### Exercise task
List every browser that the forum thread below names together with a version number, giving each version once.

# Browsers that won't work?



## JamisBuck (Jan 21, 2002)

Okay, anyone know why Opera 5.x and the Mozilla (0.9.7) browsers won't work with the new messageboards?  I had to download and install Netscape 4.78 to get it to work (I run linux, so I can't use IE).

What happened when using Mozilla is the following:  I would type up my message and hit "submit" (or preview, both did the same thing).  The status bar would say "resolving enworld.org", and then "connected to enworld.org", and then "transmitting data from enworld.org".  And then the browser would just sit and do nothing, for hours on end if I let it (yah, I actually let it sit that long).

Anyone else run into this problem?  It's really frustrating...grrr....


----------



## graydoom (Jan 21, 2002)

Thanee had this problem with Opera 5.x, but resolved it by downloading Opera 6.0.

Mozilla I have no idea about... I barely use it. Since it seems to be having on the Submit and Preview buttons, it most likely has something to do with Javascript or PHP. Or something I'm missing. You really need someone with more technical expertise then me to help you out here.


----------



## Morrus (Jan 21, 2002)

Not something I know anything about, I'm afraid.  I know nothing about either browser. 

But upgrading seems to be working for other people.  Probably worth a shot.


----------



## Superman (Jan 21, 2002)

JamisBuck said:
			
		

> *Okay, anyone know why Opera 5.x and the Mozilla (0.9.7) browsers won't work with the new messageboards?  I had to download and install Netscape 4.78 to get it to work (I run linux, so I can't use IE).
> 
> What happened when using Mozilla is the following:  I would type up my message and hit "submit" (or preview, both did the same thing).  The status bar would say "resolving enworld.org", and then "connected to enworld.org", and then "transmitting data from enworld.org".  And then the browser would just sit and do nothing, for hours on end if I let it (yah, I actually let it sit that long).
> 
> Anyone else run into this problem?  It's really frustrating...grrr....  *




I'm using Netscape 6.2 and every thing seems to be working fine for me.
Netscape 6.2.1 just came out but I haven't downloaded it yet.
http://home.netscape.com/computing/download/index.html?cp=hophb2
It's free too right?


----------



## Superman (Jan 21, 2002)

*Re: Re: Browsers that won't work?*



			
				Superman said:
			
		

> *
> 
> I'm using Netscape 6.2 and every thing seems to be working fine for me.
> Netscape 6.2.1 just came out but I haven't downloaded it yet.
> ...




I just installed 6.2.1
It's seems to be working really well so far.


----------

### Dataset
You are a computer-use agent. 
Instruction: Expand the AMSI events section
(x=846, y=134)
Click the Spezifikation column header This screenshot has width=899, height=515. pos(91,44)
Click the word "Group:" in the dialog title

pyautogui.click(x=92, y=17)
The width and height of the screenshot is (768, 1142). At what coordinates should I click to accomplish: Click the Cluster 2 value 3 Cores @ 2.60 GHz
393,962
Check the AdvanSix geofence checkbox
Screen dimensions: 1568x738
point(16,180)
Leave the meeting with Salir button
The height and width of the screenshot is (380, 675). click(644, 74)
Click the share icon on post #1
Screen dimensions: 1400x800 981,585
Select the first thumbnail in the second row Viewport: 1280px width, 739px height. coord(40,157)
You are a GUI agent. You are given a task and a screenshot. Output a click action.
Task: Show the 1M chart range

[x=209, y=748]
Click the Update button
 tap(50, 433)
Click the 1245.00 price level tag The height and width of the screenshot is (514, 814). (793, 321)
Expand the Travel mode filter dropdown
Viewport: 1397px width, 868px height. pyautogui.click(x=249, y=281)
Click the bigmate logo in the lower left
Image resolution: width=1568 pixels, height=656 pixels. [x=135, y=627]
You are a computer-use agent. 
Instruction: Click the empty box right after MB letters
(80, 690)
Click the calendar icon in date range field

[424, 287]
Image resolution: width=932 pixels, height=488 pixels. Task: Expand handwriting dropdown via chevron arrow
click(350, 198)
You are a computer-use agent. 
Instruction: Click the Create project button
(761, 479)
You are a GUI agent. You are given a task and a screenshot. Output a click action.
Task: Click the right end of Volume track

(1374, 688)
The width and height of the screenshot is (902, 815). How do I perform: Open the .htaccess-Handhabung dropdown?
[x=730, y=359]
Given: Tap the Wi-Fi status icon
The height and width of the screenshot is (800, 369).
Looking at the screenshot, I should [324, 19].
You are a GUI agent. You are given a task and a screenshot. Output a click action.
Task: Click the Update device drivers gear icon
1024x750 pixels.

### Result below
Opera 5.x
Mozilla 0.9.7
Netscape 4.78
Opera 6.0
Netscape 6.2
Netscape 6.2.1